• Speaker: Theophilus Benson (Princeton / Duke)
  • Date: December 7th, 2012 (Friday)
  • Room: CIT 345
  • Title: "Demystifying and controlling the performance of data center networks"
  • Abstract:
Although there is tremendous interest in designing improved networks for data centers, very little is known about the network-level traffic characteristics of current data centers. In this talk, I will present an empirical study of the network traffic in 10 data centers and show how observations from this study can be used to design more efficient traffic engineering techniques for current data centers. First, I will describe the flow-level and packet-level transmission properties of the applications within these data centers, and their impact on network utilization, link utilization, congestion, and packet drops. I will briefly discuss the implications of the observed traffic patterns for data center internal traffic engineering as well as for recently-proposed architectures for data center networks. Next, I will present an overview of MicroTE, a system that adapts to traffic variations by leveraging the short term and partial predictability of the traffic matrix. I will show that MicroTE performs close to the optimal solution and imposes minimal overhead on the network making it appropriate for current and future data centers. Finally, I will conclude by discussing the implications of my techniques and observations on application performance. Towards that end, I will also give a brief overview of ongoing work to provide better visibility into application performance.

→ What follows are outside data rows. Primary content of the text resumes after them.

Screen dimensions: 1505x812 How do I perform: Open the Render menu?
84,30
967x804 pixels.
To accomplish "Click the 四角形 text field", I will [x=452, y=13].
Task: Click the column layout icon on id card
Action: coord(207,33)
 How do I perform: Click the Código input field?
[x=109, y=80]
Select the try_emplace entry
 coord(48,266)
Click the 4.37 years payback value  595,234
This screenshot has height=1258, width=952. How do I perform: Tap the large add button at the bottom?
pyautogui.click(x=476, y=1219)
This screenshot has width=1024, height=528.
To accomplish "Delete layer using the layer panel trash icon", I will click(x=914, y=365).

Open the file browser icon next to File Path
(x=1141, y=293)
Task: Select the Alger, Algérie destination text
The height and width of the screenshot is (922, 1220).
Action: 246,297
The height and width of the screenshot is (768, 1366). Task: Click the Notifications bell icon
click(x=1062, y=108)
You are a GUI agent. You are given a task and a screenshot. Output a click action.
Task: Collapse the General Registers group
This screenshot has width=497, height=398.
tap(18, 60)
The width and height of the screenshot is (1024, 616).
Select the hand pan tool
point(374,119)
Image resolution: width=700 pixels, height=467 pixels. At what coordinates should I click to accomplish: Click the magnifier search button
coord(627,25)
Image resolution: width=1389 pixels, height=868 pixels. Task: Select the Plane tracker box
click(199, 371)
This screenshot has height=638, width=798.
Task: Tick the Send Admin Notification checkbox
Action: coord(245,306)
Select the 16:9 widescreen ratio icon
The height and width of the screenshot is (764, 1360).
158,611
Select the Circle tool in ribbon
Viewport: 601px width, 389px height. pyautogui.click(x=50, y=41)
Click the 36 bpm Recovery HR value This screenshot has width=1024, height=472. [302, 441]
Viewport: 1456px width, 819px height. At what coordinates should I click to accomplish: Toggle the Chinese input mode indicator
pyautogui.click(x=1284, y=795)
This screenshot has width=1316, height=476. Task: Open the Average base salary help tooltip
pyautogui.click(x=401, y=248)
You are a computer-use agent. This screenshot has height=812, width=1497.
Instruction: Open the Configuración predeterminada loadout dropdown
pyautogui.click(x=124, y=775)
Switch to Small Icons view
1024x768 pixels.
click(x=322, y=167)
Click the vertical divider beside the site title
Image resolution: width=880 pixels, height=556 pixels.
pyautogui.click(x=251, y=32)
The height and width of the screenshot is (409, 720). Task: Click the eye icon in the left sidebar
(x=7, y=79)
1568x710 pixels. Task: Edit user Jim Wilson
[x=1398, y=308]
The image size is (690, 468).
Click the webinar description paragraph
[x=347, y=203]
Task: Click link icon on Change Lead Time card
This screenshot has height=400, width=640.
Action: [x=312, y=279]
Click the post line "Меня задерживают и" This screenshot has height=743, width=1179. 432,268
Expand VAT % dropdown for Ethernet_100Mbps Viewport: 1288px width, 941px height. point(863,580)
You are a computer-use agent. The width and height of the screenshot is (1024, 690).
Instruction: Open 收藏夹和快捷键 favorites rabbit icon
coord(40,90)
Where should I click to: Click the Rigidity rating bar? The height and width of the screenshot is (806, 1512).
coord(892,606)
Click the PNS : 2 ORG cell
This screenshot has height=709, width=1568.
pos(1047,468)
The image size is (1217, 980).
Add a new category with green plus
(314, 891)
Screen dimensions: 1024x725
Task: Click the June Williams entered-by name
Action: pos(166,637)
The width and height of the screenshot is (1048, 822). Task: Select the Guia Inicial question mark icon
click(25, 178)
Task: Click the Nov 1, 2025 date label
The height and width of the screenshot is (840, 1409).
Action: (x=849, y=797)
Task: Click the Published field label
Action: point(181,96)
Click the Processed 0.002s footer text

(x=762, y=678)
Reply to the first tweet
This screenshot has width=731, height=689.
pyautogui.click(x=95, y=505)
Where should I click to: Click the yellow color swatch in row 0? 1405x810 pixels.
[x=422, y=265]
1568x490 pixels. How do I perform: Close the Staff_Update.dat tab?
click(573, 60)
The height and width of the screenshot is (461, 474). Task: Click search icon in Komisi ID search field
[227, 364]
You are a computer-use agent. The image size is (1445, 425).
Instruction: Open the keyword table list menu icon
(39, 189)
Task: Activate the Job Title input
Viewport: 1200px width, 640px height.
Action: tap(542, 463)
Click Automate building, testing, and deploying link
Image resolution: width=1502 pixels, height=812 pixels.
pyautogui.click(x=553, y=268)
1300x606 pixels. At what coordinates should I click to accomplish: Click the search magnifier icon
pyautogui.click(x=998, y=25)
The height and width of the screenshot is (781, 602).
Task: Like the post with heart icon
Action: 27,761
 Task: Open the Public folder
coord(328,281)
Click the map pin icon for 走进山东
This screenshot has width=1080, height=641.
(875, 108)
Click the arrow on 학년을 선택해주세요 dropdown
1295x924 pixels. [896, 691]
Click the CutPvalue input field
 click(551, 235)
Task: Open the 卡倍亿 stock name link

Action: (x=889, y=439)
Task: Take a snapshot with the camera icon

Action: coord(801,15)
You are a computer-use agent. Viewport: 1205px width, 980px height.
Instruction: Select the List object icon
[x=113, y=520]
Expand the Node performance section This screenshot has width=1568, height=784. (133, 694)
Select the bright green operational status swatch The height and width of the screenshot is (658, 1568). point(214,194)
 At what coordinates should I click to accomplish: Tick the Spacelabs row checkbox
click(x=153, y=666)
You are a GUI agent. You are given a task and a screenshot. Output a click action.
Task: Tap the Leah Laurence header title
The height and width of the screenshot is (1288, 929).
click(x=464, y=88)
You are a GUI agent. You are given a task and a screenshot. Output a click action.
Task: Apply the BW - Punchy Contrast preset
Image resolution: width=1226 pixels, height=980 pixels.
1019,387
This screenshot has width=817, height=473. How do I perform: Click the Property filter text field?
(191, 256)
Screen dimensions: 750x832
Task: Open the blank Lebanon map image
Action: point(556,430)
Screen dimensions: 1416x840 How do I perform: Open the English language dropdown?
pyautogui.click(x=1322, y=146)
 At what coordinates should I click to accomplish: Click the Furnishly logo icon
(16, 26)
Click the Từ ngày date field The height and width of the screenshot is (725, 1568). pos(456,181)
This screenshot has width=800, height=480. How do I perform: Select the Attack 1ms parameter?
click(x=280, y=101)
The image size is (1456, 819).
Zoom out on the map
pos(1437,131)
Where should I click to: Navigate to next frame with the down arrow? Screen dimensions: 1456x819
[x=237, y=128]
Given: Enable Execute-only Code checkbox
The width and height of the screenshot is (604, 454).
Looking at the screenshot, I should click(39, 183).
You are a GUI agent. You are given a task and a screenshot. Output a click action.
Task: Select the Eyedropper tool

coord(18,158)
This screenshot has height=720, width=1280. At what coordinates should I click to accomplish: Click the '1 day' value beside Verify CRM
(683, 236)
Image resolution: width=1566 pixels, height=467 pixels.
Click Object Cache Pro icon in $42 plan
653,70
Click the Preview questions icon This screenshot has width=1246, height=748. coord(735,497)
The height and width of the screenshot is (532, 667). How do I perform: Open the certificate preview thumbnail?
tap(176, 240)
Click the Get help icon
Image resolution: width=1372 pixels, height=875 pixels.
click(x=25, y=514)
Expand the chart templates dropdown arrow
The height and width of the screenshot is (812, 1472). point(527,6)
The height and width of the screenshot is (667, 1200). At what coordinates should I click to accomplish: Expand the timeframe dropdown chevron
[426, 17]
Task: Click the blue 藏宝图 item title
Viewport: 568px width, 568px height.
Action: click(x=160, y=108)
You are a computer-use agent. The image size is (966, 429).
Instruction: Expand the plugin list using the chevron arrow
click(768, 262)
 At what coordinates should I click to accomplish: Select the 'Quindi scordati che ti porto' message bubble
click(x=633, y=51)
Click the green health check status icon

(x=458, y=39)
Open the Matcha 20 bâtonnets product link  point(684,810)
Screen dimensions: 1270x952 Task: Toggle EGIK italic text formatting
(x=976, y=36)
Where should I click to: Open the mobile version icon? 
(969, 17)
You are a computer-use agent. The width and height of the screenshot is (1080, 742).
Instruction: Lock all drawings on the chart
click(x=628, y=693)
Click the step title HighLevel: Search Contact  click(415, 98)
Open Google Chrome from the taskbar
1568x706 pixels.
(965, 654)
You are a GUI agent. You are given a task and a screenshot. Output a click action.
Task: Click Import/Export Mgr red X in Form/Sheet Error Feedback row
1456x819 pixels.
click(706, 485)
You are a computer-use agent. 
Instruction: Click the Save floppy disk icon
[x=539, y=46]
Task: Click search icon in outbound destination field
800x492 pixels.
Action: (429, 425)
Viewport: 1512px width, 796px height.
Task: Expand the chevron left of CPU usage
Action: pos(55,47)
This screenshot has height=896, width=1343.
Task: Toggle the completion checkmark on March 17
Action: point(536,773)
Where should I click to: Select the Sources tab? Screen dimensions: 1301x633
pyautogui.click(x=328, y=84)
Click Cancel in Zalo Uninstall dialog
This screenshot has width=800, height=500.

Theo Benson is a Postdoctoral Researcher with Jennifer Rexford’s group at Princeton University. In July 2013, he will be joining Duke University as an Assistant Professor in the Computer Science Department. In July 2012, he completed his PhD in Computer Science at the University of Wisconsin, Madison with Aditya Akella. Before that, he was a back-end software engineer/release engineer for a start-up out of MIT media labs called Open Ratings.